Northwest Carpenters Health and Security Plan
Medical Coinsurance
After you satisfy your $200 annual deductible, you share a percentage of the remaining covered expenses with the plan. There are three coinsurance payment levels depending on (1) the type of service or supply received; (2) if the provider is network or non-network; and (3) the type of health care provider used:
- 90% – 10% If you use a network provider, most covered medical expenses are paid at 90 percent by the plan and at 10 percent by the patient. When the patient’s coinsurance reaches $2,300 in a calendar year, benefits that would otherwise be paid at 90 percent are paid at 100 percent for the remainder of that calendar year.

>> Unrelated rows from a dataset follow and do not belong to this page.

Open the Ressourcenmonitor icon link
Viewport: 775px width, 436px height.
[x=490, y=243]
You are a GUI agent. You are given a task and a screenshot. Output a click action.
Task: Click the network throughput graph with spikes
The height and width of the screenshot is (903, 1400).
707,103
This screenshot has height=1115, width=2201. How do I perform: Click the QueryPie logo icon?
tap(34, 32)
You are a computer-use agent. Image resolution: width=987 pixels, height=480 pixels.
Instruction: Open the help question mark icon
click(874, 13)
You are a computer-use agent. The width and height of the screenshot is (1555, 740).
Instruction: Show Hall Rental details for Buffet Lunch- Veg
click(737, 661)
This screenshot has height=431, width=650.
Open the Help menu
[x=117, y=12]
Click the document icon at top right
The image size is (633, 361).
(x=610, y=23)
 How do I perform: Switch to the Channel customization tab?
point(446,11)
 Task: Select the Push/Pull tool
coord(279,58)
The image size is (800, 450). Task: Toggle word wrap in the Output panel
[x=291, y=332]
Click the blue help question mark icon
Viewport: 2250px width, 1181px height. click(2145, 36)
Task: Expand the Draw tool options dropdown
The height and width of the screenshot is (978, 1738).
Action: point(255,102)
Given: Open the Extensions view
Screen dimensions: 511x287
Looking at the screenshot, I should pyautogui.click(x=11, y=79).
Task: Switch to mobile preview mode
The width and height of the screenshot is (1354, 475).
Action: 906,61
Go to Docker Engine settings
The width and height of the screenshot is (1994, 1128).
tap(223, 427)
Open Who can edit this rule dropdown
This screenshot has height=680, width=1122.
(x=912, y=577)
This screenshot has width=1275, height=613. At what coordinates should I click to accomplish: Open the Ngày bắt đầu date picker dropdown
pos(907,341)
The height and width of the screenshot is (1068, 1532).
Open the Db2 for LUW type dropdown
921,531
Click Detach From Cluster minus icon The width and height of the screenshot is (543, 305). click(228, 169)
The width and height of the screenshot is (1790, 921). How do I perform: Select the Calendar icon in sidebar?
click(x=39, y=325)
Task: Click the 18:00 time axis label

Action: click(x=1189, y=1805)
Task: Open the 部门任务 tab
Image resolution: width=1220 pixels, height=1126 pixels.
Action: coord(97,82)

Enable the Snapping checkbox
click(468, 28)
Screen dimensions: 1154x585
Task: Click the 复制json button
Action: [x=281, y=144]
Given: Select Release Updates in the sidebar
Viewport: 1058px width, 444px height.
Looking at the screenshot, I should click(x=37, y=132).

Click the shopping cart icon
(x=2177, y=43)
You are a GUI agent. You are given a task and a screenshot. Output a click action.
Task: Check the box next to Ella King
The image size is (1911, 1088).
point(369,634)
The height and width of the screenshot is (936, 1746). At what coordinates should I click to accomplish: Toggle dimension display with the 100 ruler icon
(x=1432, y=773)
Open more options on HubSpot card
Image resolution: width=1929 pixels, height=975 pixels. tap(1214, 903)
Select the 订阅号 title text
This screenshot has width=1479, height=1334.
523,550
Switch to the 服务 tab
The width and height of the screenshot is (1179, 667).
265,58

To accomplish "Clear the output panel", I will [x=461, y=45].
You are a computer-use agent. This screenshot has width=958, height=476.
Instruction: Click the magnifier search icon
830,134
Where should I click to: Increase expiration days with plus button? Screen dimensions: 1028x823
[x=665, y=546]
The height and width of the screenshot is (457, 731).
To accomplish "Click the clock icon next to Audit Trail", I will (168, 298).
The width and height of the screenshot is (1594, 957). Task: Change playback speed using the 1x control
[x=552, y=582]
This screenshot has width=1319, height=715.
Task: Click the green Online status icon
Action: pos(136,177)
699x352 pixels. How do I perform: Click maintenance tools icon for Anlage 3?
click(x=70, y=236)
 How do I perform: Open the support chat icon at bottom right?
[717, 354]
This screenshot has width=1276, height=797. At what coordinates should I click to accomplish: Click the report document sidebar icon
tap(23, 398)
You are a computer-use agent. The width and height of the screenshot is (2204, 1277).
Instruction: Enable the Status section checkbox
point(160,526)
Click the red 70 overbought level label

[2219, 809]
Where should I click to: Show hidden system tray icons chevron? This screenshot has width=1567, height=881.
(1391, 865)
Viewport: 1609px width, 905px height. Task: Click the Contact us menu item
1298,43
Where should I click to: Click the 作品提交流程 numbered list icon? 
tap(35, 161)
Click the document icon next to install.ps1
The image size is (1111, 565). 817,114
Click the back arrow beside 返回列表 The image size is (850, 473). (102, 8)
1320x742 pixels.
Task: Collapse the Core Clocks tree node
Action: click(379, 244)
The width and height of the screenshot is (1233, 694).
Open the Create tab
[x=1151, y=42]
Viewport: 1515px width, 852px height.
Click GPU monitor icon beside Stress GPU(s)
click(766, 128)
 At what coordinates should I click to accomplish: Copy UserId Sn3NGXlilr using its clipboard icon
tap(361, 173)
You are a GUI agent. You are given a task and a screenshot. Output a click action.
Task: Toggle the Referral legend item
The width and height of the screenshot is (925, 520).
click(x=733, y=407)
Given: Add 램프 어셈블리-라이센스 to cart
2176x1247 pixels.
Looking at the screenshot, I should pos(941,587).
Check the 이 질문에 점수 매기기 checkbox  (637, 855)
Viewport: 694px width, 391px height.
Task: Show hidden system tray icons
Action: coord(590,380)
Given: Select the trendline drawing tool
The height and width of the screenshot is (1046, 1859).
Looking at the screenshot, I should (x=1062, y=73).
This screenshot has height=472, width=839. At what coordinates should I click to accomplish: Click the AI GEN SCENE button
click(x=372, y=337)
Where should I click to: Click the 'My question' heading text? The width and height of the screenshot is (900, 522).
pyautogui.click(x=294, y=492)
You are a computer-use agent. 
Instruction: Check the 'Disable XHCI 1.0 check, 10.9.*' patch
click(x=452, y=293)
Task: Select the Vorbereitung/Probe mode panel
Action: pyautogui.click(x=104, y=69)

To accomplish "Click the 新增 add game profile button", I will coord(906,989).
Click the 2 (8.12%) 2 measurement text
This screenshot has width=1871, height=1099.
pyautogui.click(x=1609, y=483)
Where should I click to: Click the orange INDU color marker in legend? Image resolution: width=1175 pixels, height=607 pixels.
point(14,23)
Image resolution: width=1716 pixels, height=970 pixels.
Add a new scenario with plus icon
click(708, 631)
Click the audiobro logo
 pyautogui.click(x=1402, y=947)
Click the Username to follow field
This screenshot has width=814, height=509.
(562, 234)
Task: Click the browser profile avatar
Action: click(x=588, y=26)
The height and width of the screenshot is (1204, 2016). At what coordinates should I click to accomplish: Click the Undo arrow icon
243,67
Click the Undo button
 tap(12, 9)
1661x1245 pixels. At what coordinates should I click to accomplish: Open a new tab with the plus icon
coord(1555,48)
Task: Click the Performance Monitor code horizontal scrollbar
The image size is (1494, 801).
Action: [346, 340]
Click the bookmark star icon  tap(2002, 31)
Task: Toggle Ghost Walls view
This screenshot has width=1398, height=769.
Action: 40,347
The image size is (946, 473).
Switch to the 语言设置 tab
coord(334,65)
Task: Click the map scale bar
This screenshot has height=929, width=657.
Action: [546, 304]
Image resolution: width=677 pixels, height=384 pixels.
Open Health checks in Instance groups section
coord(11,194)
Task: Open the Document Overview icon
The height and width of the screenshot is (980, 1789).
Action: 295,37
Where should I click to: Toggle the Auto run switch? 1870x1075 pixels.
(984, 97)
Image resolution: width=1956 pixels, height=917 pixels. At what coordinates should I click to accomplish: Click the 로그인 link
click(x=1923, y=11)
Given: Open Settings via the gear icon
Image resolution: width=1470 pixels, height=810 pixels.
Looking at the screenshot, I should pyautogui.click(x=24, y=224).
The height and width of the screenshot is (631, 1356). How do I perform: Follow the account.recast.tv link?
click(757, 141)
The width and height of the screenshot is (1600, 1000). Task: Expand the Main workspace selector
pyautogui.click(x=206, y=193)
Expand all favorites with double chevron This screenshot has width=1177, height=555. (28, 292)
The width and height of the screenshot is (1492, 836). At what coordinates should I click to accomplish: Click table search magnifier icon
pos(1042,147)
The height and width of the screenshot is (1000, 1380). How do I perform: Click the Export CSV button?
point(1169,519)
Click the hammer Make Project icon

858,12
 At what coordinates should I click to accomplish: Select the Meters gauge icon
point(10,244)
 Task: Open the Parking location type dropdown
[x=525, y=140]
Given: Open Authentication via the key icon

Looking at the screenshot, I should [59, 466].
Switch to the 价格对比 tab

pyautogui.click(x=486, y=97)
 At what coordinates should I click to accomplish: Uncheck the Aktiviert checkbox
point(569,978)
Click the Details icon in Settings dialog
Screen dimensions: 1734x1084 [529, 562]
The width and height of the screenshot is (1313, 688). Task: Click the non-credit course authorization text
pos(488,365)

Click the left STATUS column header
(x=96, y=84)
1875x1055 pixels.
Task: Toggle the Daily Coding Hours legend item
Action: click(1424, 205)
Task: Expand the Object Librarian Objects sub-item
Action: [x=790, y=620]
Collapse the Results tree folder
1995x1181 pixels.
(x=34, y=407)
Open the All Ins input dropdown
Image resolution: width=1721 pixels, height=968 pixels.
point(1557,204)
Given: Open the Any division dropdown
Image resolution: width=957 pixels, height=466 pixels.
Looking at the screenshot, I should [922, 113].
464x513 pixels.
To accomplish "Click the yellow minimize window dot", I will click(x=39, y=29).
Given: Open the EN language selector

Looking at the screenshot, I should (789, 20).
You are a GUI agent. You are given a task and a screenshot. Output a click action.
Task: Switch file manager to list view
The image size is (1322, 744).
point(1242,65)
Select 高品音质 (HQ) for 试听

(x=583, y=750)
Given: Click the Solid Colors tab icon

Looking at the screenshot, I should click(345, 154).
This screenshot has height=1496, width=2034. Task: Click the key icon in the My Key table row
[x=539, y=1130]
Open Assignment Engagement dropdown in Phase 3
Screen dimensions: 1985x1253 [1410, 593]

- 80% – 20% If you use a non-network provider, most covered medical expenses are paid at 80 percent of the maximum allowable fee by the plan and at 20 percent of the maximum allowable fee by the patient. These services always require 20 percent coinsurance and these coinsurance payments do not apply toward the $2,300 or $4,600 annual coinsurance maximums. Even though there are network chiropractors, covered chiropractic expenses are also paid at 80 percent by the plan and at 20 percent by the patient. The following exceptions apply:
- If you receive emergency services from an emergency department at a non-network hospital or freestanding emergency department for an emergency medical condition, including examination and treatment to stabilize the patient, regardless of the department in which the services are furnished, the plan will pay covered expenses at 90 percent/100 percent of the maximum allowable fee and coinsurance expenses will apply toward the annual coinsurance and out-of-pocket maximums.
- If you receive services that are not available from a network provider or hospital, the plan will pay covered expenses at 90 percent/100 percent of the maximum allowable fee and coinsurance expenses will apply toward the annual coinsurance and out-of-pocket maximums. You must submit proof that the services were not available from a network provider or hospital.
- If you receive services from a non-network provider at a network facility, the plan will pay covered expenses at 90 percent/100 percent of the maximum allowable fee and coinsurance expenses will apply toward the annual coinsurance and out-of-pocket maximums.
- 50% – 50% Covered orthognathic surgery and TMJ/MPDS expenses are paid at 50 percent by the plan and at 50 percent by the patient. These services always require 50 percent coinsurance and TMJ/MPDS coinsurance payments do not apply toward the $2,300 or $4,600 annual coinsurance maximums.
Medicare-eligible retirees expenses are processed at the network level.